Hmmm... why frag_size is not PAGE_SIZE for XDP then ?

This patch is a bit strange, since we do :

u32 sz_align = ALIGN(frag_size, SMP_CACHE_BYTES);

frags->page_offset += sz_align;
release = frags->page_offset + frag_info->frag_size > PAGE_SIZE;

So the @release condition is really to have enough space from frags->page_offset
to hold up to frag_info->frag_size bytes.

(NIC wont push more than frag_info->frag_size bytes, regardless of how big is out frag_stride )

Your patch would prevent a page being reused if say the amount of available bytes is 1536,
but frag_stride = 2048


I would suggest a patch like the following instead.

diff --git a/drivers/net/ethernet/mellanox/mlx4/en_rx.c b/drivers/net/ethernet/mellanox/mlx4/en_rx.c
index 5edd0cf2999cbde37b3404aafd700584696af940..83d6b17b102bc9a22bfd8e68863d079f38670501 100644
--- a/drivers/net/ethernet/mellanox/mlx4/en_rx.c
+++ b/drivers/net/ethernet/mellanox/mlx4/en_rx.c
@@ -1082,7 +1082,7 @@ void mlx4_en_calc_rx_buf(struct net_device *dev)
         * This only works when num_frags == 1.

DO THIS |
Reproduce word for word the portion of the mlx4 patch discussion that begins at the words "Hmmm... why frag_size" and stops after "to frag_info->frag_size bytes.". The rows are drawn from a source separate from the text.

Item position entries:
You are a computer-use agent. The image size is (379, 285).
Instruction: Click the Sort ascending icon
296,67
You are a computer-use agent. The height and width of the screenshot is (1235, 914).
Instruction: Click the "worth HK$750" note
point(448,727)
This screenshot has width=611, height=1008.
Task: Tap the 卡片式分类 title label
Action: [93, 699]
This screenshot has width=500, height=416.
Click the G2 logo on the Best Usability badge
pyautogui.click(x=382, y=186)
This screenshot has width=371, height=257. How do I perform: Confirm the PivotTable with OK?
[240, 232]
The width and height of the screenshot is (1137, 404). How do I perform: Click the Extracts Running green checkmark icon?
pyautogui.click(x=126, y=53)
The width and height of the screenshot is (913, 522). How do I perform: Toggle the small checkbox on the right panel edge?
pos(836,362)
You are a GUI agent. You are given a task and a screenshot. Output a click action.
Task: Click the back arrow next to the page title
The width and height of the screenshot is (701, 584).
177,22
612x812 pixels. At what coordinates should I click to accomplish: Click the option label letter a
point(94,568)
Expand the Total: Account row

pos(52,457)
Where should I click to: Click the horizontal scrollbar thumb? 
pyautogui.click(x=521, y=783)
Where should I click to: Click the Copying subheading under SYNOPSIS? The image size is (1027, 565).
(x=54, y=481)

ANSWER IN FULL |
Hmmm... why frag_size is not PAGE_SIZE for XDP then ?

This patch is a bit strange, since we do :

u32 sz_align = ALIGN(frag_size, SMP_CACHE_BYTES);

frags->page_offset += sz_align;
release = frags->page_offset + frag_info->frag_size > PAGE_SIZE;

So the @release condition is really to have enough space from frags->page_offset
to hold up to frag_info->frag_size bytes.